Pin It I love Halloween. It's the whole "autumn" thing, I think...crunchy leaves, glowing streetlamps, a crispness in the air...it's my favorite season.
I love this time of year where we live. I'm surrounded by trees that are shedding their summer glories, fields that are slowly turning golden, and a lovely quiet in which to enjoy it.
I have to confess, though: if there were one time during the year where I wish I lived closer to people, it'd be Halloween.
Each year, I pile the kids in the car and drive away to a location scouted out for particularly worthy Halloween loot. We've discovered some really great neighborhoods and some not so great ones. There's one inhabited largely by older people that we gave up on, despite really cool decorations. I think that whole fixed-income thing had a lot to do with the "single Tootsie roll per child" rule that seemed pretty par for the course.
Then there were the really ritzy neighborhoods that actually had pretty good candy...if you were willing to trek a quarter-mile driveway to achieve each benefice.
The best, I've come to believe, are the standard middle-class neighborhoods that are full of kids.
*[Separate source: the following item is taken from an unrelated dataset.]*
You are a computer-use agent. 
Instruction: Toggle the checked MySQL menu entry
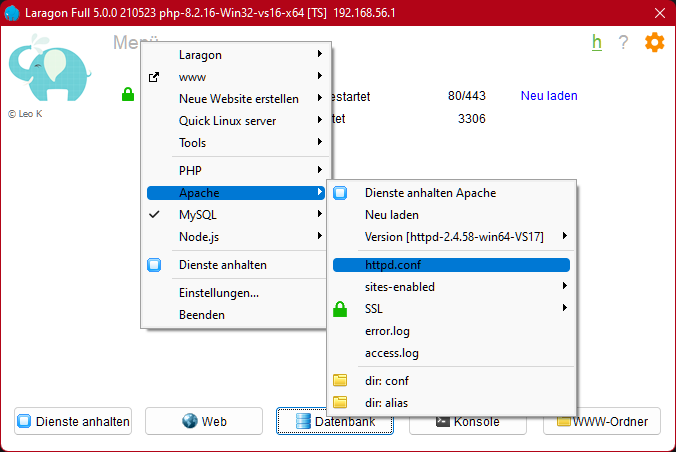coord(198,215)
I'm wondering if there's some unspoken competition going on for Best Haunted House, Best Mums, and Best Halloween Handful. We went to such a neighborhood last night, and the kids racked up.
I'm always a little sad, though, that I can't stay home and hand out candy. Nobody comes to our house, because it's a quarter mile away from anyone else's. And then that person's house is a quarter mile from anyone's. It may sound silly, but I would LOVE to stay home and pass out Halloween goodies to adorably decked out kids.
I would make the best little Halloween goody bags, filled with a cool mixture of useless plastic things and truly excellent candy--Reeses' Cups, and Twix. No Tootsie Rolls for me. My yard would be decorated with all of those cool Halloween things...if there were a competition for best decorations, I'd win it for sure. I'm just saying. I'd probably even have a table with hot chocolate.
But alas, it is not to be. When you trade the neatly ordered driveways of a neighborhood for wide open spaces, there are certain things you lose. Neighbors, for one. Instead of little Johnny just running over after school, you carefully coordinate playdates that work with everyone's schedules. Instead of impromptu backyard barbeques, your community becomes your church, and groups of friends with whom you (again) carefully orchestrate lunch dates and girls' nights.
You lose the motivation of someone else's perfect lawn spurring your husband (or yourself) to measure up.
You make up for it in other ways, though. There's that whole "wide-open" thing. Instead of the neighbor's teenage son blaring his stereo, you get to listen to a symphony of squirrel and bird chatter. No one cares if your yard is less than perfect. You're left alone, for the most part, to go your own way and do your own thing, with no subtle community pressure to be a "joiner". You can sip your morning coffee in your underwear in the front yard, and no one would be the wiser. (Not that I do that, of course.)
So. I suppose I'm trading goody bags for peace and solitude. I guess I can deal.